Shakespeare and the Infinite Monkeys, or Why Art Isn't an Accident

Some people take their clichés too seriously.

A BBC article this morning, entitled "Virtual Monkeys Write Shakespeare," investigates Jesse Anderson's project to simulate an infinite number of monkeys hammering on an infinite number of typewriters, to see how long these code monkeys take to reproduce the Bard's complete body of work. In short, this is a virtual test of the platitude that an infinite number of monkeys pummeling relentlessly on a battered keyboard can shamble together the prose of a lyrical genius. So how much value is there to this cliché?

"If you put enough monkeys in a room with a typewriter, they'll produce Shakespeare": this concept is called the "infinite monkey theorem." (And yes, there's a Wiki page on it. And no, I will not explain the mathematical proofs.) Jorge Luis Borges, in his essay "The Total Library," traced the idea as far back as Aristotle--so the idea is hardly new. Literary theory uses this concept in one of two general ways: either to argue that art is not an accident, or to contend that anybody has the ability to produce art. In the latter case, the monkey adage swings from our tongues to insinuate contempt at someone else's good fortune, or to compliment a budding talent.

But let's stop for a moment. Anderson's project provides a fun glimpse into a quirky thought experiment--can an infinite monkey actually generate Shakespeare's texts, yet alone any others? There are a few pragmatic issues that weigh down this test, like a monkey on the back. Firstly, nobody--save the titular Doctor of Doctor Who--has an eternity with which to toy around in time and space. Secondly, genuine art is a reaction to life experiences, a considered and developed response to an individual's sense of reality. The collaborative effort necessary for monkeys ad infinitum to gather in a room and produce a text are staggering. In the instance of a single monkey, an eternity could elapse before producing the opening chapter of Stephanie Meyer's Twilight.

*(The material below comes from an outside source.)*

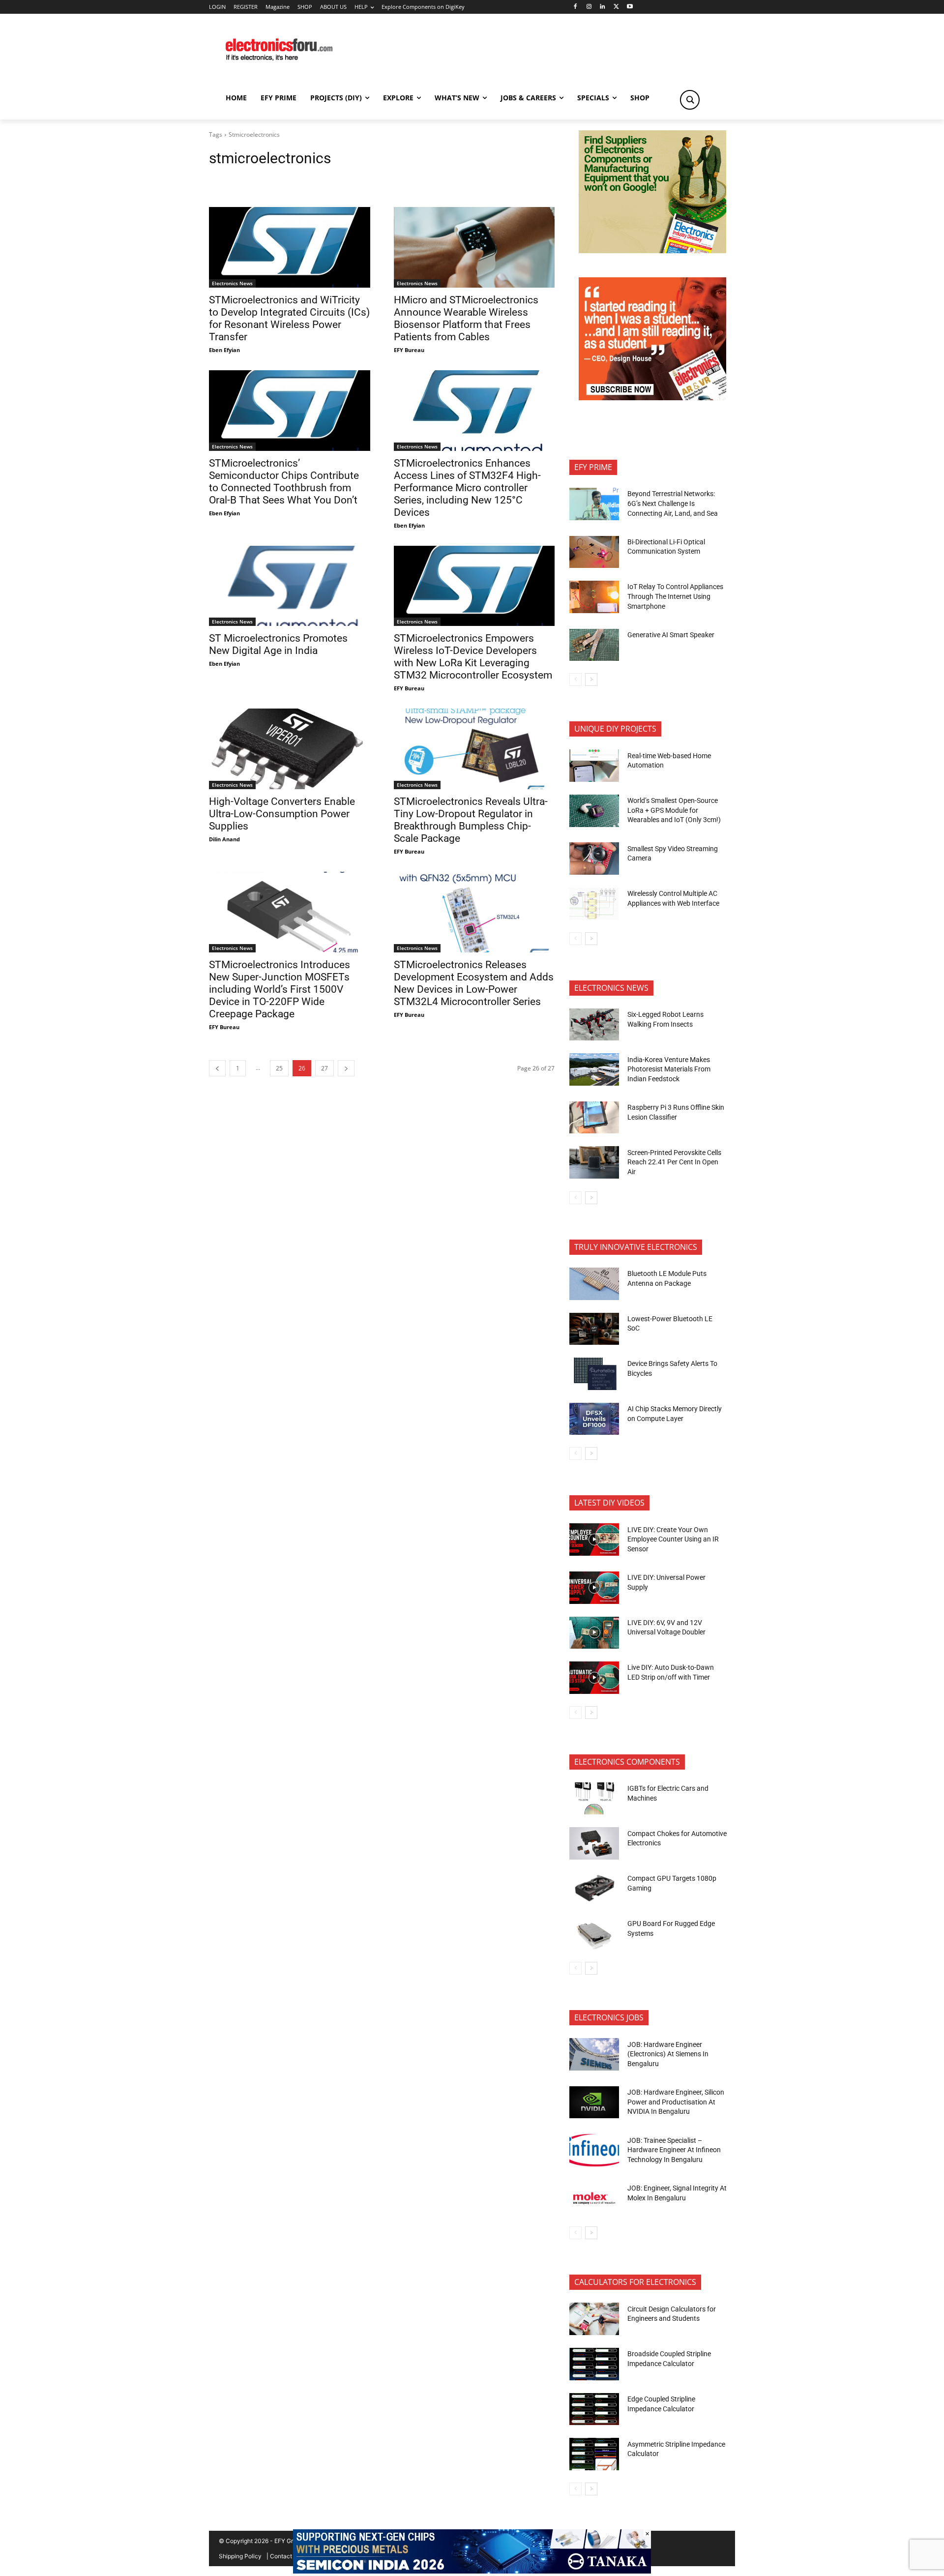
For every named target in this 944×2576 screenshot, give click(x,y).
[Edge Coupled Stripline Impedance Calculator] (594, 2409)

Which would leave literature in a sorry place, indeed.

This is to say that the complete works of William Shakespeare are the culmination of the Bard's singular existence. His endeavors as an actor, playwright, father, husband, lover, etc. produces an array of influences far vaster than the random happenstance of monkeys slapping their digits across a typewriter's keys. Furthermore, Shakespeare has a certain social, historical, and political context--Elizabethan England, the rise of empire, the culture of the stage, bowing to the wants of groundlings and nobles alike. Perhaps the only context—political or otherwise—of imprisoning monkeys with typewriters is a pending legal action by the ASPCA, or a series of coy adverts released by PETA.

Let us leave literature to each other, and to our individual talents and insights. And let the monkeys keep their own interests intact. "Monkeys," as the BBC article's photo caption reads, are "more interested in throwing faeces than writing sonnets."